## Extracted records
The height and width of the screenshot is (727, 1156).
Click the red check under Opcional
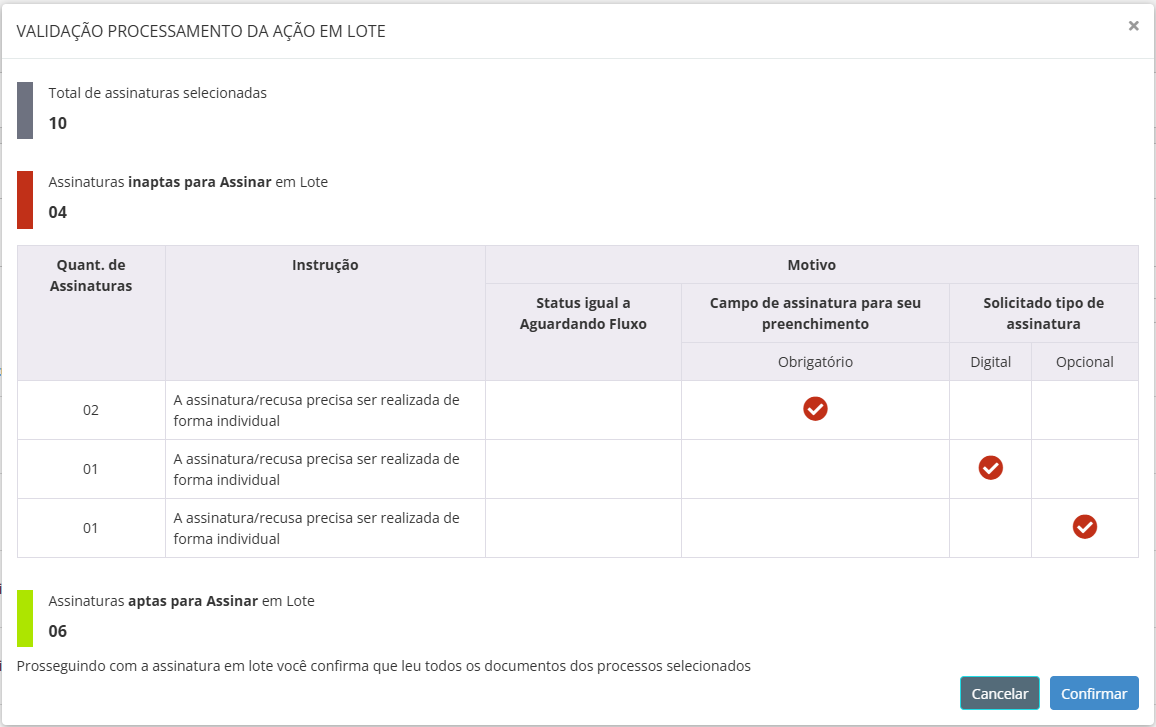pos(1084,526)
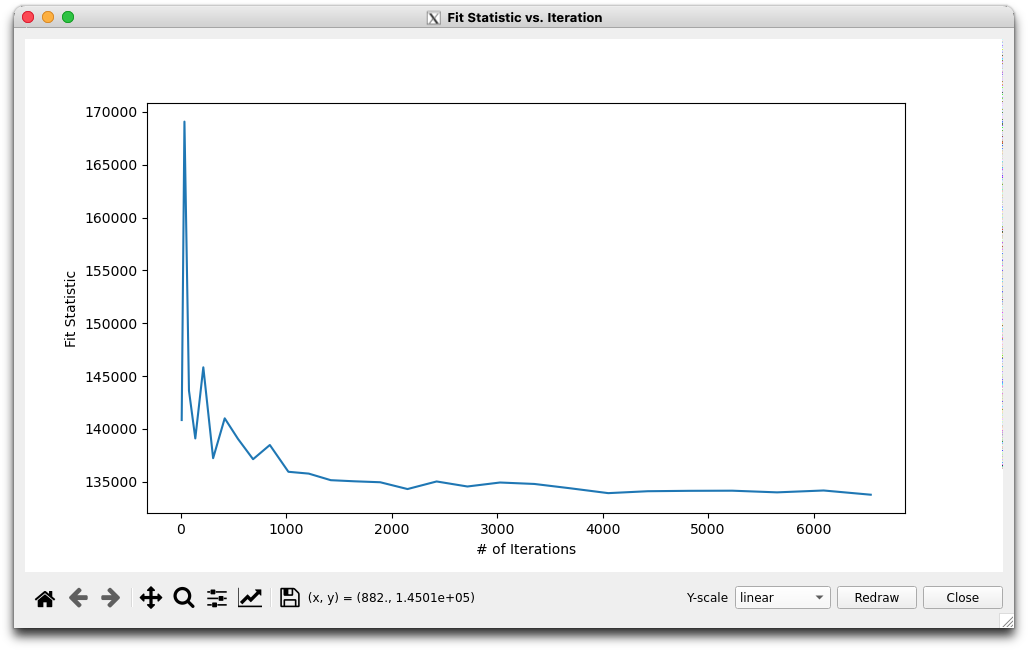Screen dimensions: 1028x650
Task: Maximize the window with the green button
Action: [x=68, y=17]
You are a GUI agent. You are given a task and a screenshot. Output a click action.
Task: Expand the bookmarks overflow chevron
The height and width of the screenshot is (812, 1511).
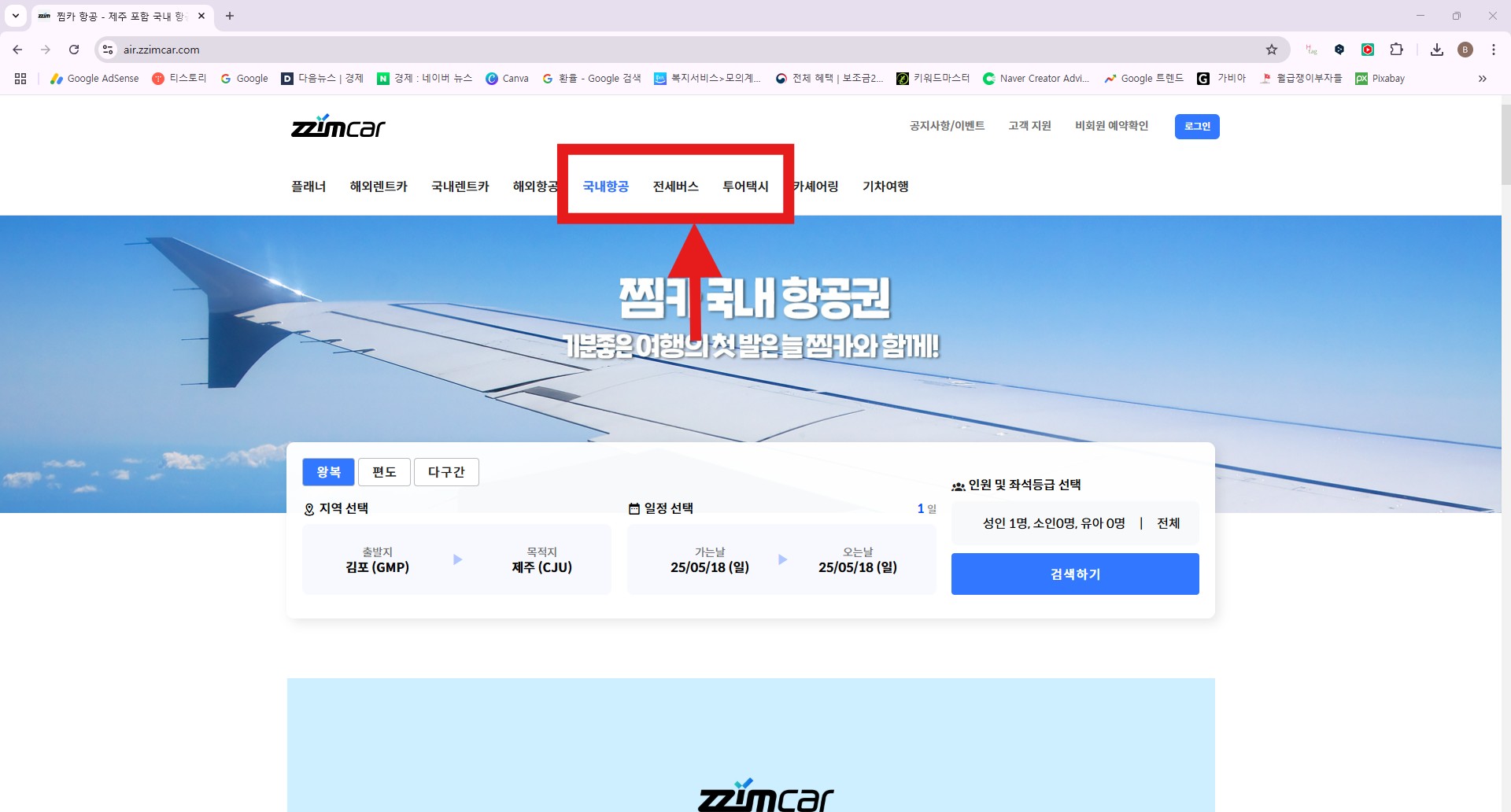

## What is needed
Put the records above into a Markdown table with the columns Row and Record, numbering each line and skipping any blank lines. Leave the pictures out of the table.

## Output for this exercise
| Row | Record |
|---|---|
| 1 | The height and width of the screenshot is (727, 1156). |
| 2 | Click the red check under Opcional |
| 3 | pos(1084,526) |
| 4 | Screen dimensions: 1028x650 |
| 5 | Task: Maximize the window with the green button |
| 6 | Action: [x=68, y=17] |
| 7 | You are a GUI agent. You are given a task and a screenshot. Output a click action. |
| 8 | Task: Expand the bookmarks overflow chevron |
| 9 | The height and width of the screenshot is (812, 1511). |